Greve no Amadora-Sintra levou ao cancelamento 100 cirurgias e 150 exames

O sindicalista renovou o apelo aos autarcas da Amadora e de Sintra para ajudarem "neste combate".

A greve de cinco dias dos anestesistas do Hospital Amadora-Sintra termina esta sexta-feira, uma paralisação que obrigou ao cancelamento de 100 cirurgias e 150 exames que precisam da intervenção destes especialistas.

Roque da Cunha, do Sindicato Independente dos Médicos, fala de uma total adesão à greve em nome da segurança dos doentes.

"Salientar o forte espírito de coesão de todos os médicos que, nestes dias, garantiram 100% de adesão à greve. Com isso mostraram que pretendem seriamente garantir a segurança clínica dos seus utentes. O número de médicos necessários para os serviços mínimos são o dobro das escalas que têm sido feitas e isso é inadmissível, porque cria constrangimentos não só aos médicos, mas às pessoas que recorrem ao Amadora Sintra. Tem de haver coragem: quando não há um número mínimo de médicos, tem de se fechar a urgência."

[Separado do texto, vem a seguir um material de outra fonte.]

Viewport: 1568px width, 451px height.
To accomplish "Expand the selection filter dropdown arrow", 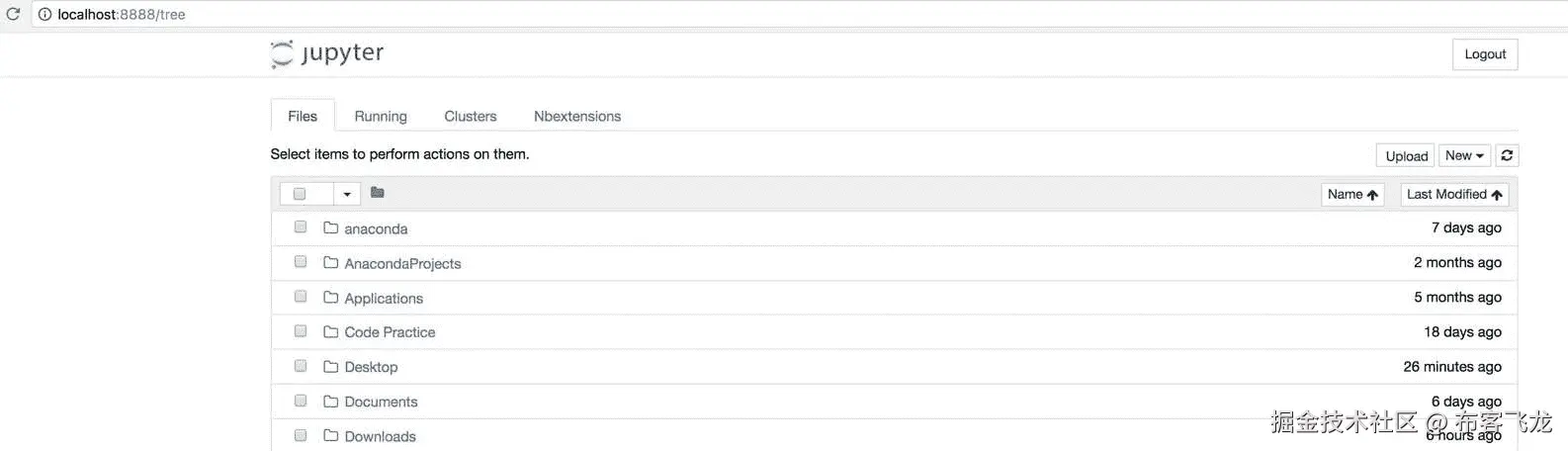I will [346, 194].
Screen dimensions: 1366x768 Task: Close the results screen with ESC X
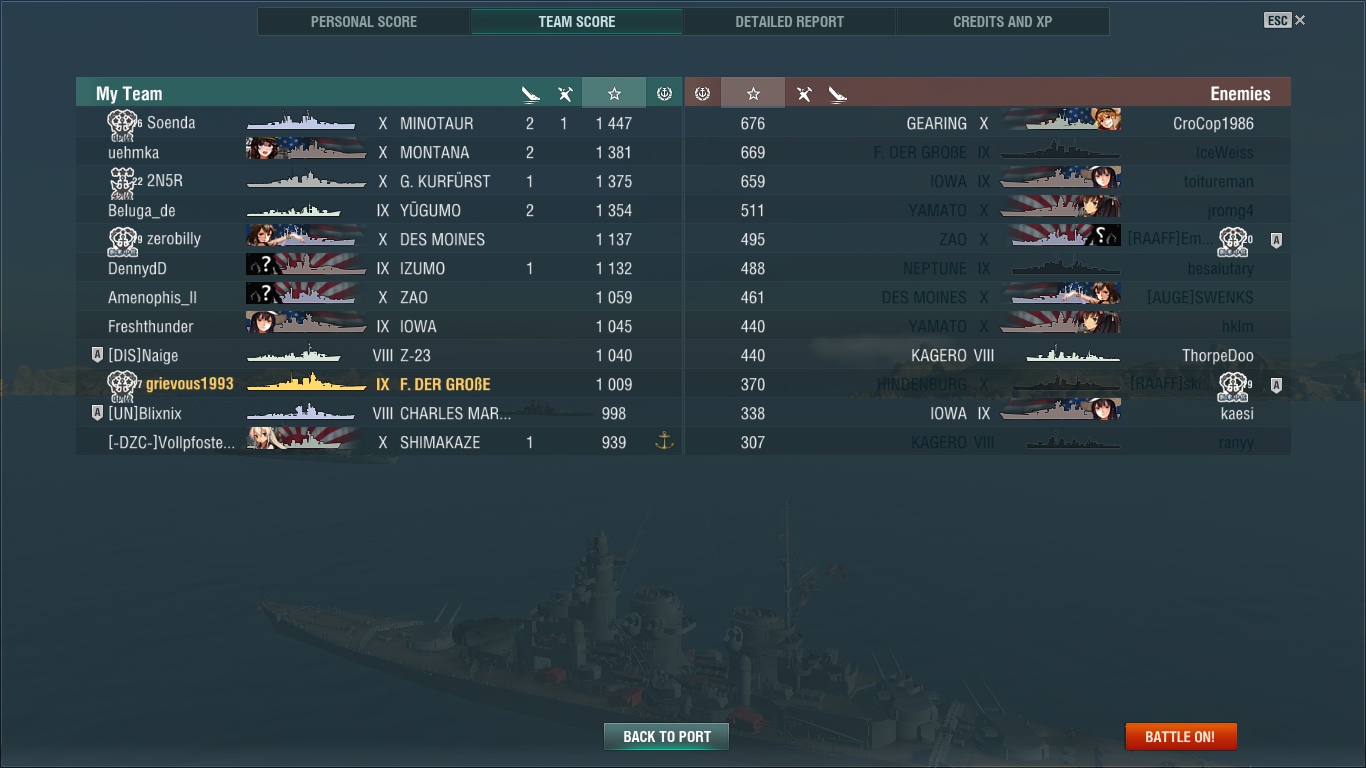[x=1285, y=20]
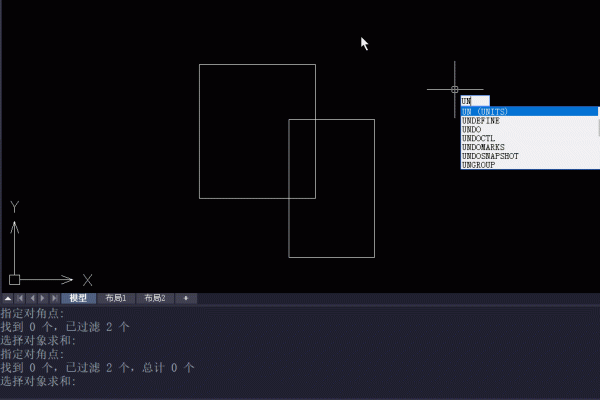Open the 布局2 layout tab
The height and width of the screenshot is (400, 600).
click(154, 298)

O sindicalista renovou o apelo aos autarcas da Amadora e de Sintra.

"Nós também apelamos ao senhor presidente da Câmara de Sintra e à senhora presidente da Câmara da Amadora para que nos possam ajudar neste combate que é um combate pelo Serviço Nacional de Saúde e pelos utentes. Não estamos a solicitar aumentos de salários ou de mordomias ou de menos trabalho. Estamos a dar apoio a um conjunto de médicos que três, quatro meses depois do início do ano já ultrapassaram em muito o número máximo de horas extraordinárias."

Para os superiores hierárquicos que façam escalas abaixo do mínimos previstos pela Ordem dos Médicos o Sindicato pede processos disciplinares. À espera de medidas depois da paralisação, os anestesistas do Amadora Sintra prometem não desistir até que impere o bom senso.